Le Hamas ne cesse de surgir pour combattre les troupes israéliennes dans les zones de Gaza que l’armée a nettoyées, puis retirées. Israël n’a pas engagé suffisamment de troupes pour pouvoir, après avoir chassé le Hamas d’une communauté, tenir la zone en toute sécurité et empêcher les militants armés de revenir.
L’armée israélienne a déclaré jeudi qu’elle combattait également dans un nombre indéterminé d’endroits dans le centre de Gaza et à Jabaliya, au nord. Les forces israéliennes ont attaqué l’hôpital Al-Awda près de Jabaliya mercredi soir et ont ordonné son évacuation, ont indiqué les autorités sanitaires de Gaza.
Certains analystes militaires se demandent si l’opération israélienne à Rafah peut porter un coup décisif au Hamas, affirmant que de nombreux combattants du groupe pourraient déjà être partis.

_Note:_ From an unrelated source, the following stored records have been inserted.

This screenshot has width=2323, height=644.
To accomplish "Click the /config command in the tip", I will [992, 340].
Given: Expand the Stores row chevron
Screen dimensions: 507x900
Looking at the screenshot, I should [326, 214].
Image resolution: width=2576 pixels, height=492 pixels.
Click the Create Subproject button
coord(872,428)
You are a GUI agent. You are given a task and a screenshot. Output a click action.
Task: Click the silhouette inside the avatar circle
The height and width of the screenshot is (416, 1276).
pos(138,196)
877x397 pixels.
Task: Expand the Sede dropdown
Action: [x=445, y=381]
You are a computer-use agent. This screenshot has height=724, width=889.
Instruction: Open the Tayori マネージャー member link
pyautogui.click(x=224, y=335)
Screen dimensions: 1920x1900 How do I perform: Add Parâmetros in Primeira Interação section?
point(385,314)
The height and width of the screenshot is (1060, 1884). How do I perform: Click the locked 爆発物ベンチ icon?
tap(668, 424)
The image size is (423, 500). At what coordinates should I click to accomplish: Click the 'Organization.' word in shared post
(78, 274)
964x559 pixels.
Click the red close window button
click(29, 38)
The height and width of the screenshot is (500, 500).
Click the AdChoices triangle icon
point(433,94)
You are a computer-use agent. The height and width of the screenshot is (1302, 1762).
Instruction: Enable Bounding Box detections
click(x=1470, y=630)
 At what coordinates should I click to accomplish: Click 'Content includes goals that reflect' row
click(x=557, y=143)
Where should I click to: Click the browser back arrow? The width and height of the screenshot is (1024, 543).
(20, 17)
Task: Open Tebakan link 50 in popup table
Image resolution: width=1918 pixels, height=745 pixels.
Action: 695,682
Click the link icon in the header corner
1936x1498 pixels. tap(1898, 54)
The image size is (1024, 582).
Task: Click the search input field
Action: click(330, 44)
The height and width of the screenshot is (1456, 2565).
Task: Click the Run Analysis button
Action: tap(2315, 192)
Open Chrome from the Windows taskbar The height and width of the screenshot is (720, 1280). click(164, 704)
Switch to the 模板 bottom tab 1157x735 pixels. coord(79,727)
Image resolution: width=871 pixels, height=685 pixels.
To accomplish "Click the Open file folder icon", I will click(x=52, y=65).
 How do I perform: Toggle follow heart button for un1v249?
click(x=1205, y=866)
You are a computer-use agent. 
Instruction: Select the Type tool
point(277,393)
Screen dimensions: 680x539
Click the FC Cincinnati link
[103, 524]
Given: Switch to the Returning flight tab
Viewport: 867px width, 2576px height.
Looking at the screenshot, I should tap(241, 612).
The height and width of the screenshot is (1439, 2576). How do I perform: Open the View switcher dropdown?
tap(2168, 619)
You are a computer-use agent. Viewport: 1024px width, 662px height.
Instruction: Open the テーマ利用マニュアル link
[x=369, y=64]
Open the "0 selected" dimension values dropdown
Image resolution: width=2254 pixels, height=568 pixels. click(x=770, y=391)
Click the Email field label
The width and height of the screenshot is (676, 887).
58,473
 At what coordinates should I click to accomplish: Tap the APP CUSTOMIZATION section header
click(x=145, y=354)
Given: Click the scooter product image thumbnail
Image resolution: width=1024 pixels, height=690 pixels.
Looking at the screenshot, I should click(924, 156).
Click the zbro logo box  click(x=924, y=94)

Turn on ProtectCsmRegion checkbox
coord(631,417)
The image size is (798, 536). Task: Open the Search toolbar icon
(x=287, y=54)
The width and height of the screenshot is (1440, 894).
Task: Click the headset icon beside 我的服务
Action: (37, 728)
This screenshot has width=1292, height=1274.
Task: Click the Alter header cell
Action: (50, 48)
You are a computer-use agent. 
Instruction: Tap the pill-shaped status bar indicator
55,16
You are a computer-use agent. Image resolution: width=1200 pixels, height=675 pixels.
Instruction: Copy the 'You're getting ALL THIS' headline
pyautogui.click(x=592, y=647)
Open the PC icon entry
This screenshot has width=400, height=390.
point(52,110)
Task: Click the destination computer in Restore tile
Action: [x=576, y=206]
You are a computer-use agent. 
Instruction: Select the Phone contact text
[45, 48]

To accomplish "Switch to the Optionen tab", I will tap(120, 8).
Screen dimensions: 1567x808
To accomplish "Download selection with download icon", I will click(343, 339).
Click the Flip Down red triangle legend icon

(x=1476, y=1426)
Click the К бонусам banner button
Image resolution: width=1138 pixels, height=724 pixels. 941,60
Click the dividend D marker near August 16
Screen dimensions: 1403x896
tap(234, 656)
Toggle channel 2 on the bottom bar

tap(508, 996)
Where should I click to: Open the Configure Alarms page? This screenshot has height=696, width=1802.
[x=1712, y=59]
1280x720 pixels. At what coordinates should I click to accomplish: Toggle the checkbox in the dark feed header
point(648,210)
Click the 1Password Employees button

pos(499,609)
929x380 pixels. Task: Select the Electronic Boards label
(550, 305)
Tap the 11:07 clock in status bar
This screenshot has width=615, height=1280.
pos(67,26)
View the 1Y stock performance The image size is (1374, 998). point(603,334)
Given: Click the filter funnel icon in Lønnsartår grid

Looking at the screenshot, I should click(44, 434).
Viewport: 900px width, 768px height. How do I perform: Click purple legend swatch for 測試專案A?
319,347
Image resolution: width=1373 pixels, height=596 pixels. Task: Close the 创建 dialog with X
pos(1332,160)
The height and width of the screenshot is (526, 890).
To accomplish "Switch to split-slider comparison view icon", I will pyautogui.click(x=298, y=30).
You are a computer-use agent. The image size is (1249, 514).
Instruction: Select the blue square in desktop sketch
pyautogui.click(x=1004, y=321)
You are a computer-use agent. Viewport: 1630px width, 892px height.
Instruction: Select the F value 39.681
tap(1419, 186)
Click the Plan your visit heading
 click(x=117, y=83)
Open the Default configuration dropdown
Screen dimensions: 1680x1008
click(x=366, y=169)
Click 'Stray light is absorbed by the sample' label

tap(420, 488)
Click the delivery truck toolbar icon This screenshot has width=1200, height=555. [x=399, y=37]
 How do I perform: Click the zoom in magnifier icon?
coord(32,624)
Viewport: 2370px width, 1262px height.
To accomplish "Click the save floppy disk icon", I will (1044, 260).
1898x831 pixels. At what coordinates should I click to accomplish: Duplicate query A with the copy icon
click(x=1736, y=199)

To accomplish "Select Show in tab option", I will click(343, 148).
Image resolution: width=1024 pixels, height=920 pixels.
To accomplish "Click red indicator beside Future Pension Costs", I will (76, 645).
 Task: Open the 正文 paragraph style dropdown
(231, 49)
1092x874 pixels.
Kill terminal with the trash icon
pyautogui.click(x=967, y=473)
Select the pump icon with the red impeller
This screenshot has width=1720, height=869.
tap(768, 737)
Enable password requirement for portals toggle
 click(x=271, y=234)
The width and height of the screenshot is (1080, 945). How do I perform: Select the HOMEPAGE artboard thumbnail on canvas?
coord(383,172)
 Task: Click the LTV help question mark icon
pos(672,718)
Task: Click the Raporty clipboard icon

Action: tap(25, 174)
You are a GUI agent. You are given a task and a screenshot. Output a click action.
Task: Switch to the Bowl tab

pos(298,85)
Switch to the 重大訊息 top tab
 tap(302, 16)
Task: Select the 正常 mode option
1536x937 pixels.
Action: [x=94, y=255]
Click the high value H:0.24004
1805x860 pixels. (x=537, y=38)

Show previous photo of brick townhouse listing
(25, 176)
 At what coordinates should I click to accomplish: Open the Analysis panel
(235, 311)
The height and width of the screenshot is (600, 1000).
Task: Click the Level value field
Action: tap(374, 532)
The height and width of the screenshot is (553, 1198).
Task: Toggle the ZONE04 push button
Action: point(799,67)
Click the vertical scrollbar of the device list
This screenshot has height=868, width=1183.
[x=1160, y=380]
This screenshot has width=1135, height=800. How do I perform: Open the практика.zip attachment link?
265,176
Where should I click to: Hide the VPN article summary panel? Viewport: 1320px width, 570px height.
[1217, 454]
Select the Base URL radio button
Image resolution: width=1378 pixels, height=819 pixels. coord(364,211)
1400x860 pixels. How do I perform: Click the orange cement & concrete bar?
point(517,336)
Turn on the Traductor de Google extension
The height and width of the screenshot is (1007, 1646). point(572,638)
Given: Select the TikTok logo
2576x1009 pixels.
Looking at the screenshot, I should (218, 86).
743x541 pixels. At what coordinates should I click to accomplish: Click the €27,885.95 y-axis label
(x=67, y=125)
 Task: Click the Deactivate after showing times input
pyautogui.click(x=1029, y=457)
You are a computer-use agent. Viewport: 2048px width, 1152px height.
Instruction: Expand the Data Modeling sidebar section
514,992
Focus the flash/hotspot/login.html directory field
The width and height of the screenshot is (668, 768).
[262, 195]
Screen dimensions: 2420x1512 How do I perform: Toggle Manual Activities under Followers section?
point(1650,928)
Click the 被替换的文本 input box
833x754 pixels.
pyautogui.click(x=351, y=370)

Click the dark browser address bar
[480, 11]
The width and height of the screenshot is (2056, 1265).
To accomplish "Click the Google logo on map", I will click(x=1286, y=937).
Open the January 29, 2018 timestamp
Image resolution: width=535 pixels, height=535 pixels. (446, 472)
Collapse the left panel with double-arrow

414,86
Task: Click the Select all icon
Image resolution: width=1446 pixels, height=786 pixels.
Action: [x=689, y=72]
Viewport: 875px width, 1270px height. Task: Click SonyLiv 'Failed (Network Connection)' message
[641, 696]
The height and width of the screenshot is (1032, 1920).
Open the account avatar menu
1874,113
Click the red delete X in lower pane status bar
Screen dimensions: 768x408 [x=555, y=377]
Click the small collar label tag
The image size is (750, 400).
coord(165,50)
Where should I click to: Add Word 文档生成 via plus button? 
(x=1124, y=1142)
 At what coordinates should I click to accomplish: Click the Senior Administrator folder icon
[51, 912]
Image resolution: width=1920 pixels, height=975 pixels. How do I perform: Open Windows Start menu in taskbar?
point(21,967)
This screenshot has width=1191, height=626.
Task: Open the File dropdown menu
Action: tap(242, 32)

L’armée a déclaré que ses forces avaient démantelé plusieurs tunnels et tué des combattants lors de « combats rapprochés » à Rafah. Le Hamas n’a pas immédiatement commenté les combats de jeudi.
Le ministère de la Santé de Gaza, qui ne fait pas de distinction entre combattants et civils, a déclaré que plus de 100 personnes avaient été tuées sur le territoire de lundi à mercredi, et que des centaines d’autres avaient été blessées.
Il n’a pas été possible de corroborer indépendamment les récits des deux parties.
Le rapport a été fourni par Richard Pérez-Peña, Anushka Patil, Hiba Yazbek et Gaya Gupta.